Но он не погибает. Григорий говорит о его спасении совсем в духе
древнегреческих мифических преданий: два дельфина чудесным образом
спасают Василия и выносят на сушу у берегов Евдома. Спасающий дельфин
известен был в глубокой древности. Геродот рассказывает нечто подобное об
Арионе. Арион с большими богатствами плыл из Сицилии в Коринф. В открытом
море коринфяне хотели выбросить Ариона за борт и завладеть его имуществом.
Арион бросился в море сам; перевозчики поплыли дальше в Коринф, а дельфин
взял Ариона на себя и вынес на Тенар.
Дальнейшая жизнь Василия рассказывается путем передачи отдельных
небольших легенд о нем, которые нередко с большим искусством вплетаются в
рассказы об исторических событиях. Изложение легенд о Василии резко
прерывается рассказом о мытарствах Феодоры. Когда настал момент смерти
Феодоры, прислужницы Василия, к ее ложу явилось множество демонов,
поднявших большой шум, и толпы ангелов в светлых одеждах. Затем пришла
вооруженная разным оружием смерть и стала производить операцию отделения
души от тела, постепенно омертвляя члены тела Феодоры. Наконец, смерть
поднесла Феодоре
95
горькое питье, испив которое, Феодора умирает. Из-за души ее начинается спор
между демонами и ангелами, и только появление и заступничество Василия
обеспечили победу ангелов. Василий дает ангелам в виде золота свои заслуги
перед богом для того, чтобы этой своеобразной валютой заплатить пошлины за
грехи Феодоры при переходе ее души от одного мытарства к другому. Так душа
Феодоры проходит 21 мытарство.
Эпизод мытарств Феодоры очень интересен как один из примеров
культовой традиции в христианстве: он — отзвук египетского культа Озириса.
По верованиям египтян, человек после смерти по пути на тот свет встречает
различных страшилищ и зверей и борется с ними.

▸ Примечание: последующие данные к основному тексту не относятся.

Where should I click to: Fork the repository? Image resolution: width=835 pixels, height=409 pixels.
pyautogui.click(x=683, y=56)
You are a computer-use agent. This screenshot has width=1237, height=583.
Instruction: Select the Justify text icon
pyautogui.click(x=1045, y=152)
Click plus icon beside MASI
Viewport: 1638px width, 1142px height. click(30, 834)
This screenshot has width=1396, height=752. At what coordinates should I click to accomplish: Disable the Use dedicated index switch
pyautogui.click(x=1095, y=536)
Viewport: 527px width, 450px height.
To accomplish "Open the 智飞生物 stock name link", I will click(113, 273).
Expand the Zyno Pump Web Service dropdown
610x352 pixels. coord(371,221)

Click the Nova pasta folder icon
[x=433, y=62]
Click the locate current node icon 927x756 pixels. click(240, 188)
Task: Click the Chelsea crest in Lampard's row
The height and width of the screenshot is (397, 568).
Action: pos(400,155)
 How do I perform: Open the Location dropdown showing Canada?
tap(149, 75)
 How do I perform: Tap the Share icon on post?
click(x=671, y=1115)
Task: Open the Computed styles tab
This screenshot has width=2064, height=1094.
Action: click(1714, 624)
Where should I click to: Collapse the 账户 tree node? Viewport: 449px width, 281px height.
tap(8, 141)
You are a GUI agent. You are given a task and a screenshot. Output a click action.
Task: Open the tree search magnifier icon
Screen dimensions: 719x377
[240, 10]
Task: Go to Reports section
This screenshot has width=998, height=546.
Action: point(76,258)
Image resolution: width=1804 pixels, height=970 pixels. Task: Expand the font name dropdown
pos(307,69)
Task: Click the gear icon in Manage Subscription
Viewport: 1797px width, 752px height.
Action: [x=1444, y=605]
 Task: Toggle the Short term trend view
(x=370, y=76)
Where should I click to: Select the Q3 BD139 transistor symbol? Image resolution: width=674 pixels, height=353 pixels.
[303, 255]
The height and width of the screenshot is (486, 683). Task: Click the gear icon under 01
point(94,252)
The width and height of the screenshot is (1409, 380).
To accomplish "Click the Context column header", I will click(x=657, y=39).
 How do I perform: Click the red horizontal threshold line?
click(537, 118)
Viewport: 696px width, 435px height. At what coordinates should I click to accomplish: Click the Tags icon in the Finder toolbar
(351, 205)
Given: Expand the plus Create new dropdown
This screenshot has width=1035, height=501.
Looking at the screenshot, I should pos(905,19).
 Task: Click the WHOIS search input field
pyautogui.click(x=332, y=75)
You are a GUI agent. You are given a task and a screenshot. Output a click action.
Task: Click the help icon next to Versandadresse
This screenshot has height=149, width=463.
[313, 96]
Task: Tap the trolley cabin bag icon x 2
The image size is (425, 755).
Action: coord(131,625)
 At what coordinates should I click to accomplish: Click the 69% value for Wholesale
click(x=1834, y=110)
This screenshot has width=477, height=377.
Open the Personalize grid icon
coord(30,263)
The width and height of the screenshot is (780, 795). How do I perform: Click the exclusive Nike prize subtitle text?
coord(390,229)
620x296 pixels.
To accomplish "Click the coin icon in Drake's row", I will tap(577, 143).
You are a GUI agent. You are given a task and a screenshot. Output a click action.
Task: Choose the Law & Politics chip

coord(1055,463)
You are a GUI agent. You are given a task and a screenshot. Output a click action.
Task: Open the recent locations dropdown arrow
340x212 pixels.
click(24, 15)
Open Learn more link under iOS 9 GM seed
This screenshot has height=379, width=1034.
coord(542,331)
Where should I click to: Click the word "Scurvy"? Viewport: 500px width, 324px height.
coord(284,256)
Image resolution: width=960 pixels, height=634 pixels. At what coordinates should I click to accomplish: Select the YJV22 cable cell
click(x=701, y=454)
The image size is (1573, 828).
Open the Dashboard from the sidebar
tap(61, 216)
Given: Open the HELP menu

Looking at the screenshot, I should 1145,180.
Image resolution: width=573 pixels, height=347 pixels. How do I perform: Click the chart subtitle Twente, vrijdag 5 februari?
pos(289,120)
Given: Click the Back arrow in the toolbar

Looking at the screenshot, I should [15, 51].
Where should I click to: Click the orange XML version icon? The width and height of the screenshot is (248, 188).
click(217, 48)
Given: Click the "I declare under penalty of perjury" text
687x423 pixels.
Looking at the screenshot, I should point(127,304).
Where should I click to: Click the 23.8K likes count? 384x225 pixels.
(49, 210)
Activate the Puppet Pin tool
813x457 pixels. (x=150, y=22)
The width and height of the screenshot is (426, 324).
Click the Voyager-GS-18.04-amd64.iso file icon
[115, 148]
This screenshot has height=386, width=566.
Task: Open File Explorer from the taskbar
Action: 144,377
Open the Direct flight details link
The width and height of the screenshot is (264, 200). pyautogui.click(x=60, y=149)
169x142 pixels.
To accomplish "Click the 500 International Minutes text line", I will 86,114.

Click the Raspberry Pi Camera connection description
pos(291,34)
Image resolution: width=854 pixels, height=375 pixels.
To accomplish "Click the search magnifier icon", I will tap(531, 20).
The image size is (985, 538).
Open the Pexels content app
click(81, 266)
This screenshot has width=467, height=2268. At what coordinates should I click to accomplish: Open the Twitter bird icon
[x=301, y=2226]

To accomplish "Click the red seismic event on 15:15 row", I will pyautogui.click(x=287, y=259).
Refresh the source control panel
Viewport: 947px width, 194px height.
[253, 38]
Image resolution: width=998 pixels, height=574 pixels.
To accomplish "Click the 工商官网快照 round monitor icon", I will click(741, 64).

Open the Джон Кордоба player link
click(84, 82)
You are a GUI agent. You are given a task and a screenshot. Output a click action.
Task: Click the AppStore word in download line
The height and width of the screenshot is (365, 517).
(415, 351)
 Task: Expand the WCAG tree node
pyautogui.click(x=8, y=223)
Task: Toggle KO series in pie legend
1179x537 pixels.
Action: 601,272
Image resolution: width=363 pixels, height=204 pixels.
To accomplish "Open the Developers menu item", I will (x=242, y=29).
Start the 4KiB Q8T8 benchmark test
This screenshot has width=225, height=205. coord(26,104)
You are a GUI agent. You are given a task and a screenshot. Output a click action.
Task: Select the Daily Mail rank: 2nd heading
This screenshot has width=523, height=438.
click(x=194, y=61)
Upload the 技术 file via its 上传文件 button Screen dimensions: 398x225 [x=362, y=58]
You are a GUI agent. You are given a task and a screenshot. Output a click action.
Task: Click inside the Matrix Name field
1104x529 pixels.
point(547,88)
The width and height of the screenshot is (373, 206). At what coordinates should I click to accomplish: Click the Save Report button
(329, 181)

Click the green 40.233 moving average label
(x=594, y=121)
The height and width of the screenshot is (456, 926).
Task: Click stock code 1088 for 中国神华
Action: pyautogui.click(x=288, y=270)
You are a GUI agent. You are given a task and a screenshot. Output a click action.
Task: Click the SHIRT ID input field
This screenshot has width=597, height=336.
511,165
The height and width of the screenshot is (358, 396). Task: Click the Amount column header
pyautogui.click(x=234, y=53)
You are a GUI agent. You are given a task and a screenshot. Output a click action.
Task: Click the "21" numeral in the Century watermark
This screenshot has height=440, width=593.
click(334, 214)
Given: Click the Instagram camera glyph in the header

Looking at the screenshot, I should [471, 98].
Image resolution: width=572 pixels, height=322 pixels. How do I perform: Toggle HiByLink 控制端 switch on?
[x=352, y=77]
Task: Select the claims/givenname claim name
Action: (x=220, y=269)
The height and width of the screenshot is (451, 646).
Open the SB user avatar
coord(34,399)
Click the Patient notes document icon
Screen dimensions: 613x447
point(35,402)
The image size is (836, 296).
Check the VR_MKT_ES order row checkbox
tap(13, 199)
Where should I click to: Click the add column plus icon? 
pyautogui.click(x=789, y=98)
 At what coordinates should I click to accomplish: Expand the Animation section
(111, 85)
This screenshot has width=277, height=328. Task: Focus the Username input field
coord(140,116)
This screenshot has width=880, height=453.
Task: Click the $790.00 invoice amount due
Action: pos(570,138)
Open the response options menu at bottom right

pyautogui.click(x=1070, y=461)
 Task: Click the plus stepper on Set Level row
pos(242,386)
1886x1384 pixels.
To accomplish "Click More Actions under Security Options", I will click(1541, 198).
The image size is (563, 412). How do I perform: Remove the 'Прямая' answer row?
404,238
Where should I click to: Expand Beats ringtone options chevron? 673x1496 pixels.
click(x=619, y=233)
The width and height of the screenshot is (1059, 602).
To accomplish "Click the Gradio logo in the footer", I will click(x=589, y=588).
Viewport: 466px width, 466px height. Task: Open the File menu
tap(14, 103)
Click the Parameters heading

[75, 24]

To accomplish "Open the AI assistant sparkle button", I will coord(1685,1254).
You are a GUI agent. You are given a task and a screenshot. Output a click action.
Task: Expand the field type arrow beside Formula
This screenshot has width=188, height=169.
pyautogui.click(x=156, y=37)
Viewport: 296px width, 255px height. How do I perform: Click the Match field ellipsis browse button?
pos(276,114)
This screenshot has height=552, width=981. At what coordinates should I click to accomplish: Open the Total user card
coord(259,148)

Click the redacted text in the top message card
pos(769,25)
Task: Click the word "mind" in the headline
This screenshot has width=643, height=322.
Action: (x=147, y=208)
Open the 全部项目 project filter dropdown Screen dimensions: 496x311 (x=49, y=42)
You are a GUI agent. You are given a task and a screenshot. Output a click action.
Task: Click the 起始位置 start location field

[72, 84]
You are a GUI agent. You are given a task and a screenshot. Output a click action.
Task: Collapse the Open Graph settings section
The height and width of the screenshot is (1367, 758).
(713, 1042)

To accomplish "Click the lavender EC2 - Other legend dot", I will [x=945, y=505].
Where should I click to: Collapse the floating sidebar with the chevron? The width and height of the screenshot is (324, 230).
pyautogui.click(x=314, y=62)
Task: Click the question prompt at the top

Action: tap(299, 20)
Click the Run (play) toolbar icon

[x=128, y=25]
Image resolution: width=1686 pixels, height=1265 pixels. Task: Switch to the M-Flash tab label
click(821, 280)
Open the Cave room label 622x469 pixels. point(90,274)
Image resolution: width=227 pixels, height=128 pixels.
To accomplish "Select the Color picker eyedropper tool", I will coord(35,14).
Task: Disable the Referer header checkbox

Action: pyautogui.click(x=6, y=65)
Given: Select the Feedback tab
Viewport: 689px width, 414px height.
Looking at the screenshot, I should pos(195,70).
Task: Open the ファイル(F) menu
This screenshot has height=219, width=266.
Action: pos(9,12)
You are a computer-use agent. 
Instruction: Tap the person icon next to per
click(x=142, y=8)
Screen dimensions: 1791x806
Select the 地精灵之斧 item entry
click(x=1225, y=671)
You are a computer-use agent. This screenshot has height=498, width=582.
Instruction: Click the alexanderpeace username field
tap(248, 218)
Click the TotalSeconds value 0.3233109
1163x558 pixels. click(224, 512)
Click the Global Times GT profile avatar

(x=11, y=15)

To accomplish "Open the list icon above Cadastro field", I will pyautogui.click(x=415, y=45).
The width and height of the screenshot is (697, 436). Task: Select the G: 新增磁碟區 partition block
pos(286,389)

Представ перед Озирисом и 42
заседающими с ним судьями, умерший перед каждым из них оправдывается в
какой-либо вине или грехе: например, одному судье он говорит — я не крал;
другому — я никого намеренно не убил; десятому — я не лгал; двадцать второму
— я не нарушал брака и т. д.
Повествовательная нить жития еще раз прерывается большим
самостоятельным рассказом о «страшном суде». В видении Григорию
открываются картины «страшного суда». Он видит дивный город — горний
Иерусалим; посреди города высокий холм, пламенеющий, как раскаленное
железо; на холме сияющий огненный крест; над крестом вьется белый как снег
голубь, распространяя небесный свет. Затем с высоты, точно молния, спускаются
на огненных крыльях юноши, приготовляют престол судье и сообщают о начале
«страшного суда»; за ними на крылатых огненных конях спускаются с неба
ангелы и со всей земли сгоняют к престолу людей, прельщенных Антихристом;
вслед за этим со страшной высоты спускается архистратиг Михаил с двенадцатью
ангелами; все они в царских одеждах и с золотыми трубами в руках; по
трехкратному звуку их труб восстали умершие из могил, гробниц, рек, лесов,
морей: все они были одного возраста и одного пола, на лицах одних из них были
отмечены преступления, на лицах других — заслуги; здесь были люди всех
вероисповеданий. На облаке к престолу спускается высший судия. Праведники с
просветленными лицами взлетают к нему навстречу на огненных крыльях,
сокрушаются и рыдают грешники; дрожит, как кожа, небо и, как древесный лист,
земля. Посмотрел судия на землю, и земля побежала от взора его очей, и все люди
стояли в воздухе. Страшные огненные ангелы взяли грешников и бросили их в
огненное море, праведники же поселились в новом, принесенном с неба ангелами,
чудном городе. Григорий подробно описывает осуждение грешников, согласно
со своей основной идеей — опровержением иудейской веры: евреи осуждены,
они стоят, предпоследними на лестнице грешников.
Влияние жития Василия Нового сказалось на ряде памятников
древнерусской литературы: на «Слове о силах небесных», летописях, «Слове о
законе и благодати» Илариона, Синодике и пр. Непосредственно через книжные
тексты или же через иконографию, отразившую ряд его мотивов, житие Василия
Нового влияло и на народную поэзию. Расставание души с телом, смертная чаша,
изображение «страшного суда», мысль о воскресении всех людей в одном
возрасте, мытарства — все эти и подобные им мотивы и картины жития Василия
Нового не прошли бесследно для развития народных воззрений на смерть и
загробное существование и нашли свое отражение в духовных стихах, песнях и
других произведениях народного творчества.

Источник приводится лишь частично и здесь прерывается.